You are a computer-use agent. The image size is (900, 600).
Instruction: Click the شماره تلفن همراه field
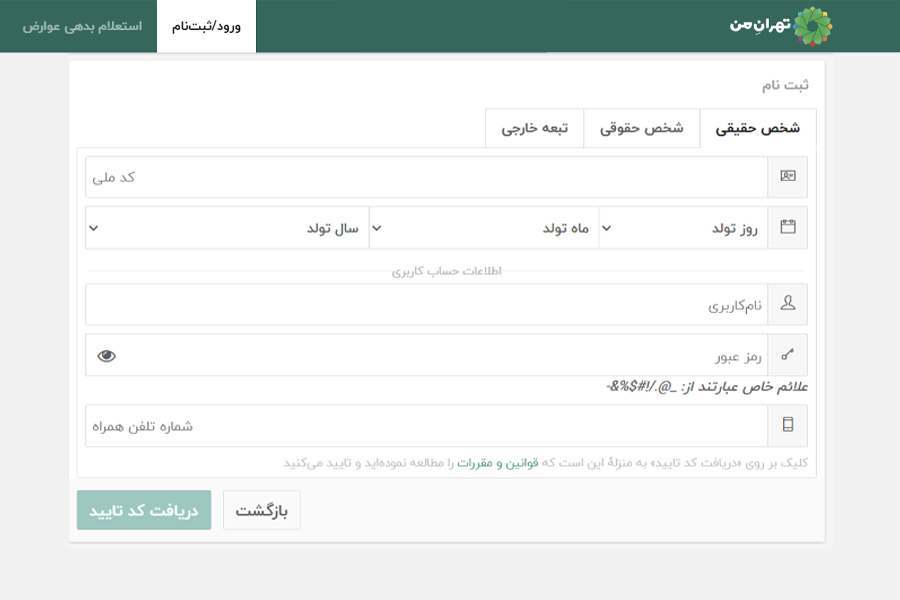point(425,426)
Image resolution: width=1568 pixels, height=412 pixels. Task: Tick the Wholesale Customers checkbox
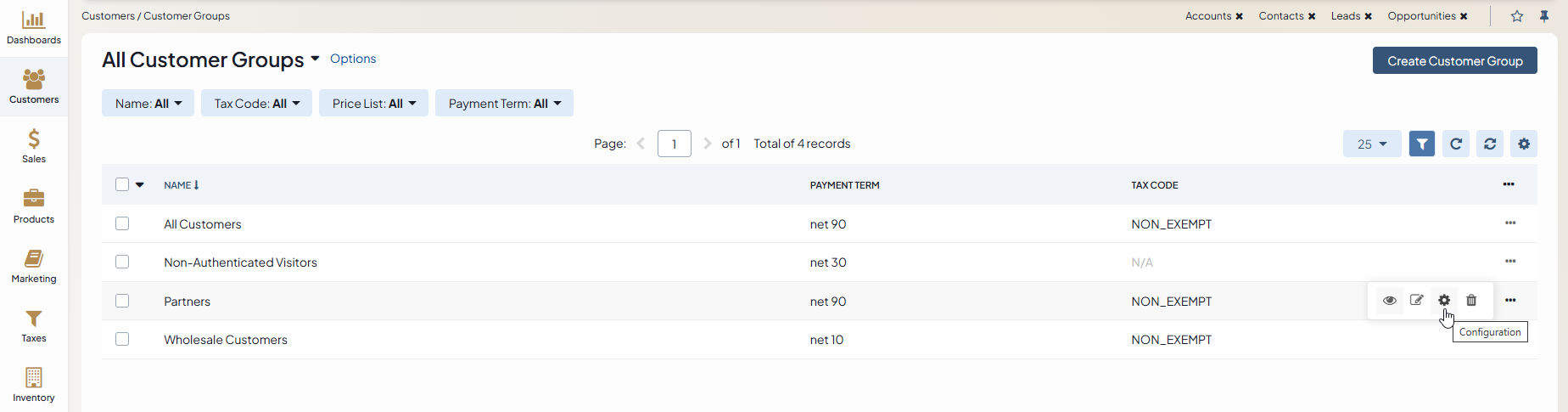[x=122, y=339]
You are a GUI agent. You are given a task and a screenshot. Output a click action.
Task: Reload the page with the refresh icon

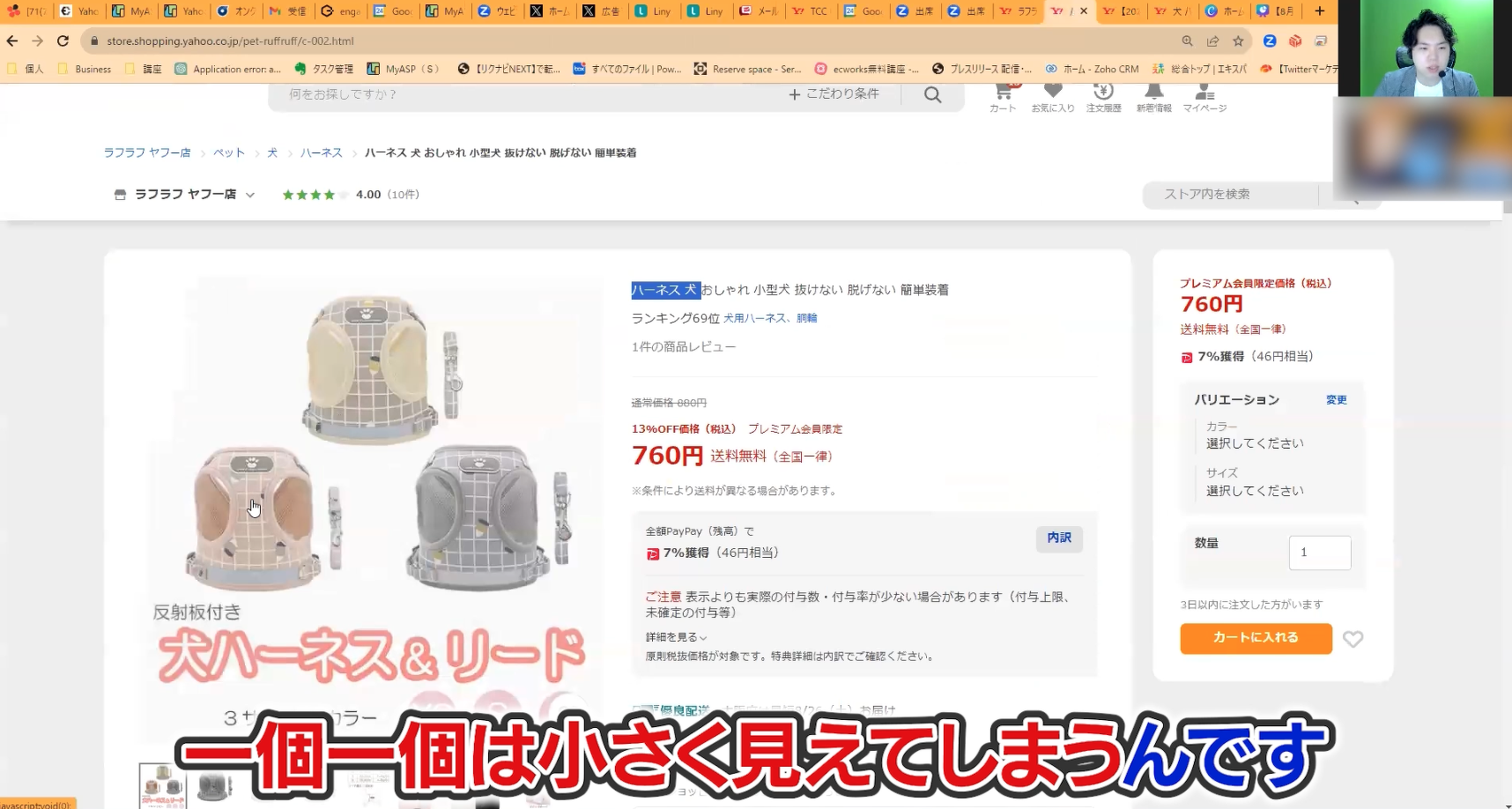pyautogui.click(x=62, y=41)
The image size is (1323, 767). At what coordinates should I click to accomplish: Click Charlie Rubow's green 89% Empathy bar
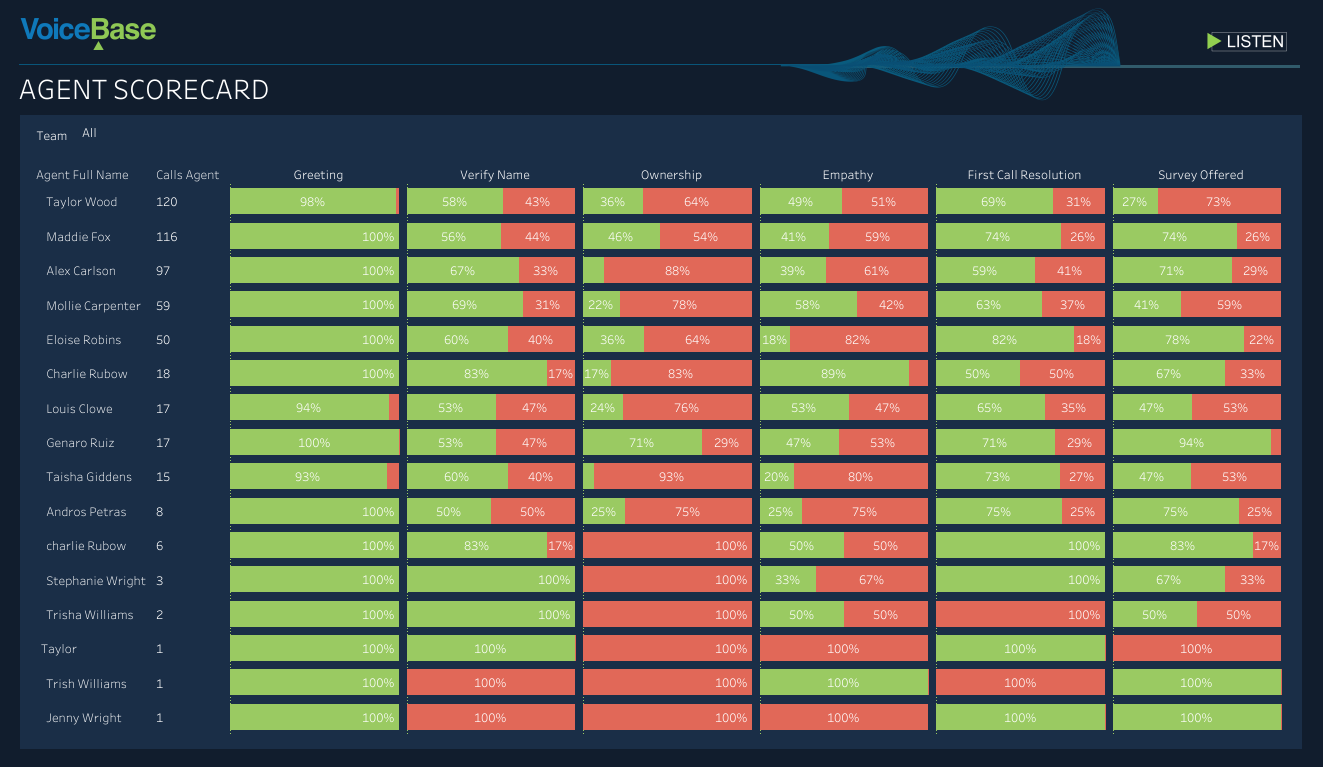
☆ ☆ ☆
• _Task requirements_
Change every "image size" to "screenshot dimensions" in the records above and give them back otherwise unchanged, leaving out the pictures.

• _The completed task_
You are a computer-use agent. The screenshot dimensions is (900, 600).
Instruction: Click the شماره تلفن همراه field
point(425,426)
Image resolution: width=1568 pixels, height=412 pixels. Task: Tick the Wholesale Customers checkbox
[x=122, y=339]
You are a GUI agent. You are given a task and a screenshot. Output a click action.
Task: Reload the page with the refresh icon

pyautogui.click(x=62, y=41)
The screenshot dimensions is (1323, 767). At what coordinates should I click to accomplish: Click Charlie Rubow's green 89% Empathy bar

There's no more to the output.